WAS ZU TUN IST:
A: In welche beiden Teilchen zerfällt das Higgs-Boson bei der erstmals beobachteten Zerfallsform, die der Lesetext über das Higgs-Boson beschreibt?
B: Setze den Lesetext über das Higgs-Boson nach seinem letzten Satz fort.

LESETEXT:
------

Neue Physik? Physikern am Teilchenbeschleuniger LHC haben erstmals eine theoretisch vorhergesagte, aber zuvor noch nicht beobachtete Zerfallsform des Higgs-Bosons beobachtet. Bei dieser interagiert das Higgs zunächst mit einer Reihe virtueller Teilchen, bevor es in ein Z-Boson und ein Photon zerfällt. Das Spannende daran: Die Rate dieser Zerfallsform liefert mögliche Hinweise auf „neue Physik“ – noch unbekannte Teilchen oder Wechselwirkungen jenseits des Standardmodels.
Die Entdeckung des Higgs-Bosons im Jahr 2012 hat nicht nur Kernvoraussagen zum physikalischen Standardmodell bestätigt. Sie eröffnet auch die Chance, möglicherweise weitere Lücken zu schließen – und sogar noch unbekannte Teilchen und Kräfte zu entdecken: Weil das Higgs-Boson weder Ladung noch Spin besitzt und mit nahezu allen anderen Teilchen interagiert, könnte sein Verhalten Hinweise auf eine solche „neue Physik“ liefern und auch auf die noch immer gesuchten Teilchen der Dunklen Materie.

------

GEGEBENE DATEN:
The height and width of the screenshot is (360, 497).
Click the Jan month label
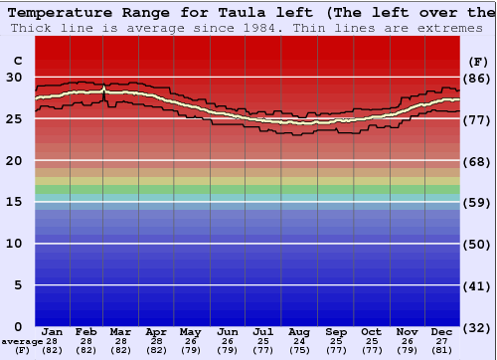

------

DIE ANTWORTEN:
A: In ein Z-Boson und ein Photon.

B:
„Umweg“ über virtuelle Teilchen
Ein mögliches Indiz für „neue Physik“ könnte sich in einem schon länger vorhergesagten, seltenen Zerfallstyp des Higgs-Bosons verbergen. Bei diesem zerfällt das Masseteilchen in ein Z-Boson – eines der Trägerteilchen der schwachen Kernkraft – und in ein Photon. Dieser als H → Zγ abgekürzte Zerfall geschieht jedoch nicht direkt. Stattdessen durchläuft das Higgs zuvor eine Art Schleife, in der verschiedene virtuelle Partikel entstehen. Diese Teilchen tauchen scheinbar aus dem Nichts auf und verschwinden ebenso schnell wieder, weshalb sie nicht direkt nachweisbar sind.
Dieser „Umweg“ des Higgs-Zerfalls über die virtuellen Teilchen könnte – so hoffen Physiker – Hinweise auf noch unentdeckte Kräfte oder Teilchen in sich bergen. Sollten sie existieren, könnten sie diesen Zerfallsweg des Higgs-Bosons beeinflussen und die Rate dieser ohnehin sehr seltenen Zerfälle in ein Z-Boson und ein Photon verändern. Gängiger Theorie zufolge müsste ein Higgs der Masse von rund 125 Teraelektronenvolt in rund 0,15 Prozent aller Fälle auf diesem Wege zerfallen. Fällt der Prozess aber unter „neue Physik“, könnte diese Rate höher oder niedriger ausfallen – doch dafür muss dieser Zerfallsweg zunächst überhaupt nachgewiesen und gemessen werden.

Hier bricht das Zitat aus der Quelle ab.